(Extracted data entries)
────

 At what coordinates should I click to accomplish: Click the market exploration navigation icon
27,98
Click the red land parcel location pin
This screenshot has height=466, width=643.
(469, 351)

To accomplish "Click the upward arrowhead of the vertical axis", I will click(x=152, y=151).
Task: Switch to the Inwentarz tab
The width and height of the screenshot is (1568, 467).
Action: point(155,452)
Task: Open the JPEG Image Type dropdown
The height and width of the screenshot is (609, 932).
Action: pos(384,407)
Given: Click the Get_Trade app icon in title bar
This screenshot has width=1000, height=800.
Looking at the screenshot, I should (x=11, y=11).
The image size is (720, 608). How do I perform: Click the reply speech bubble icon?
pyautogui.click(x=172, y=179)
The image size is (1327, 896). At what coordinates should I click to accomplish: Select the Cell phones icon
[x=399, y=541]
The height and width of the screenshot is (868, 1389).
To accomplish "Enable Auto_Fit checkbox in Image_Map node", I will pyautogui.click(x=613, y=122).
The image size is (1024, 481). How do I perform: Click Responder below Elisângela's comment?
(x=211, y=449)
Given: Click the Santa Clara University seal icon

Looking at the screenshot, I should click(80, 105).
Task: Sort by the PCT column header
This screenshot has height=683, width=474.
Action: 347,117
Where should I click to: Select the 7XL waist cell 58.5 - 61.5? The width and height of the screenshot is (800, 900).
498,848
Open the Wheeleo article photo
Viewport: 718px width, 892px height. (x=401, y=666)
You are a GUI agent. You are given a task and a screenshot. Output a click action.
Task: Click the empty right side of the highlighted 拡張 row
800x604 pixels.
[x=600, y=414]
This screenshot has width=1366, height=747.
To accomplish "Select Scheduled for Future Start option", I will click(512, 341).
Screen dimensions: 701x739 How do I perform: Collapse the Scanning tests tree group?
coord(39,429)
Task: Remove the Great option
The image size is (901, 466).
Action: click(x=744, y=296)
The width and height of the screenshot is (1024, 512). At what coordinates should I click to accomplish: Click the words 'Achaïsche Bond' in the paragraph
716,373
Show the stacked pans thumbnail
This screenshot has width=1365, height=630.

────

Please rewrite the lines above, substituting "How can I do" for every occurrence of "How do I perform" and leaving everything else unchanged.

 At what coordinates should I click to accomplish: Click the market exploration navigation icon
27,98
Click the red land parcel location pin
This screenshot has height=466, width=643.
(469, 351)

To accomplish "Click the upward arrowhead of the vertical axis", I will click(x=152, y=151).
Task: Switch to the Inwentarz tab
The width and height of the screenshot is (1568, 467).
Action: point(155,452)
Task: Open the JPEG Image Type dropdown
The height and width of the screenshot is (609, 932).
Action: pos(384,407)
Given: Click the Get_Trade app icon in title bar
This screenshot has width=1000, height=800.
Looking at the screenshot, I should (x=11, y=11).
The image size is (720, 608). How can I do: Click the reply speech bubble icon?
pyautogui.click(x=172, y=179)
The image size is (1327, 896). At what coordinates should I click to accomplish: Select the Cell phones icon
[x=399, y=541]
The height and width of the screenshot is (868, 1389).
To accomplish "Enable Auto_Fit checkbox in Image_Map node", I will pyautogui.click(x=613, y=122).
The image size is (1024, 481). How can I do: Click Responder below Elisângela's comment?
(x=211, y=449)
Given: Click the Santa Clara University seal icon

Looking at the screenshot, I should click(80, 105).
Task: Sort by the PCT column header
This screenshot has height=683, width=474.
Action: 347,117
Where should I click to: Select the 7XL waist cell 58.5 - 61.5? The width and height of the screenshot is (800, 900).
498,848
Open the Wheeleo article photo
Viewport: 718px width, 892px height. (x=401, y=666)
You are a GUI agent. You are given a task and a screenshot. Output a click action.
Task: Click the empty right side of the highlighted 拡張 row
800x604 pixels.
[x=600, y=414]
This screenshot has width=1366, height=747.
To accomplish "Select Scheduled for Future Start option", I will click(512, 341).
Screen dimensions: 701x739 How can I do: Collapse the Scanning tests tree group?
coord(39,429)
Task: Remove the Great option
The image size is (901, 466).
Action: click(x=744, y=296)
The width and height of the screenshot is (1024, 512). At what coordinates should I click to accomplish: Click the words 'Achaïsche Bond' in the paragraph
716,373
Show the stacked pans thumbnail
This screenshot has width=1365, height=630.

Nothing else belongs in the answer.